AFTER a few drinks to bid a fond farewell to an old colleague, my friend suggested we round off the evening with a nice meal.
Helen loves Indian food so off we went to her favourite – the Light of Bengal.
From the moment we stepped in, we were made to feel welcome.
Our friendly waiter Ali introduced himself as he escorted us to our seats.
It’s been a fair few years since my last visit to the restaurant – which claims to be “Aberdeen’s favourite” Indian dining place. But would it be mine?
A very quick scan of the impressive menu had me all at sixes and sevens. So much to choose from for someone whose only three previous Indian dishes of choice have been korma, bhuna and latterly, prawn vindaloo!

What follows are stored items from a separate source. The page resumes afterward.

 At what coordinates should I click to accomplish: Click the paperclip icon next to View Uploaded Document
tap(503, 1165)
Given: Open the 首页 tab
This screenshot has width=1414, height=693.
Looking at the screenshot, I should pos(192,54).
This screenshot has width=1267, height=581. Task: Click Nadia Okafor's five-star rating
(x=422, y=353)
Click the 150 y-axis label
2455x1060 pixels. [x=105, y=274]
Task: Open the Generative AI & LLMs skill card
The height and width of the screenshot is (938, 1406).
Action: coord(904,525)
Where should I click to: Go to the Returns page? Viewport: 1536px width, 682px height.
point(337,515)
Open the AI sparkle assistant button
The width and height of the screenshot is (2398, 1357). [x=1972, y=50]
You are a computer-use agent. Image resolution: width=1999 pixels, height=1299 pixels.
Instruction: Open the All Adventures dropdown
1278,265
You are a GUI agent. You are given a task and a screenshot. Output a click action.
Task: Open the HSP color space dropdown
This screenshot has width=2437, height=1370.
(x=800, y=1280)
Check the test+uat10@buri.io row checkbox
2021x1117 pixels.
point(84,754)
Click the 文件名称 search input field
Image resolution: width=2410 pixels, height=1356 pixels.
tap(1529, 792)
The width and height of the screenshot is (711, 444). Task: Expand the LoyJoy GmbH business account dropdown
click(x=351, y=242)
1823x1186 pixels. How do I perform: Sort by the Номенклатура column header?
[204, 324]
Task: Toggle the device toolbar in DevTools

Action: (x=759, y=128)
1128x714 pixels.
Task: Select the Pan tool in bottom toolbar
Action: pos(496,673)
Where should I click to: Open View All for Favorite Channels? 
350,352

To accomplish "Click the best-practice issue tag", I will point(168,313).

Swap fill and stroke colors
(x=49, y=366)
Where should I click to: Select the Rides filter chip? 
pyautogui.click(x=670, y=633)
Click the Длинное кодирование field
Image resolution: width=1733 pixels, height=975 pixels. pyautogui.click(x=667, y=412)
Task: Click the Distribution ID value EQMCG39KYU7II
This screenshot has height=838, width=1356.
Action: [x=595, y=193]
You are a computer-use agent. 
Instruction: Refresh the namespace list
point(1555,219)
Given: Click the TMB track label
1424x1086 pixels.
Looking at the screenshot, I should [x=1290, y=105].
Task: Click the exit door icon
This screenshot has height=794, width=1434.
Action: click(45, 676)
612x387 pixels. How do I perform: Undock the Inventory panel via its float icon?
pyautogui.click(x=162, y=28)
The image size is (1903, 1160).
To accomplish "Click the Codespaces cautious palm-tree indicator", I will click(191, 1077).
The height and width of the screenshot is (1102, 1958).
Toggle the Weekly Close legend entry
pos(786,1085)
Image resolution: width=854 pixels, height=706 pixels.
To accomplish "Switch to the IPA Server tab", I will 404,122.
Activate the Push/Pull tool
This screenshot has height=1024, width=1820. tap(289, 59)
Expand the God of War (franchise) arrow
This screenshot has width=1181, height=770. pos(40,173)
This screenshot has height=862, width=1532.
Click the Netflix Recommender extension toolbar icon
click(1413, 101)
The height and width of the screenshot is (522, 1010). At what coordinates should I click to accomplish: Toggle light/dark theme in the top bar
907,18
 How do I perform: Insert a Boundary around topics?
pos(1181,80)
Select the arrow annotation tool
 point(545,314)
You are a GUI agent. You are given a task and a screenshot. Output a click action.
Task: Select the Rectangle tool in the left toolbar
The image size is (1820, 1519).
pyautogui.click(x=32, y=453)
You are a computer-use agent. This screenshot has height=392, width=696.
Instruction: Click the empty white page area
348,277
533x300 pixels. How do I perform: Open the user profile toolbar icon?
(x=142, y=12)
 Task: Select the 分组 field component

Helen suggested we forego a starter and instead share some popadums and pickles.
We settled in and ordered a bottle of Pinot Grigio, then went back to perusing the menu.
I felt adventurous and – after a quick chat with Ali – I opted for the Shagorana king prawns – guaranteed to keep the vampires at bay. In a nutshell, “affa garlicky”.
Helen opted for one of her old favourites tandoori king prawn.
And she was right about the popadums and pickles being enough for us both. We happily tucked in to the five large portions which were accompanied by spiced onions, special onion salad, mango chutney and lime pickle.
Once our plates were removed, a charming well-suited gent stopped by our table to say hello.
He revealed he has been at the helm since the restaurant opened in 1978 – the same year Helen and I both started secondary school.
Our main courses arrived, and I swear I could smell my dish from the other end of the room, such was the delicious aroma of the garlic. The portion was extremely generous, I thought, and the prawns were fat and succulent, swimming in a thick, tomato and onion sauce you could easily stand a spoon in. Going all out on the garlic overload, I was pleased to see the garlic naan I ordered was crispy as opposed to stodgy. It was simply divine dipped in the tomato sauce.
Helen’s tandoori king prawn dish – one of the restaurant’s most popular – was succulent and had a lovely, creamy, almond flavour. She happily tucked in, and judging by her empty plate, she was a happy customer too.
We had no room for dessert, but we sat back and started to fondly reminisce about 1978.
Happy memories, indeed.
As we said cheerio to the waiters, we both agreed there is little doubt the Light of Bengal will continue to be Aberdeen’s favourite Indian restaurant for another 34 years.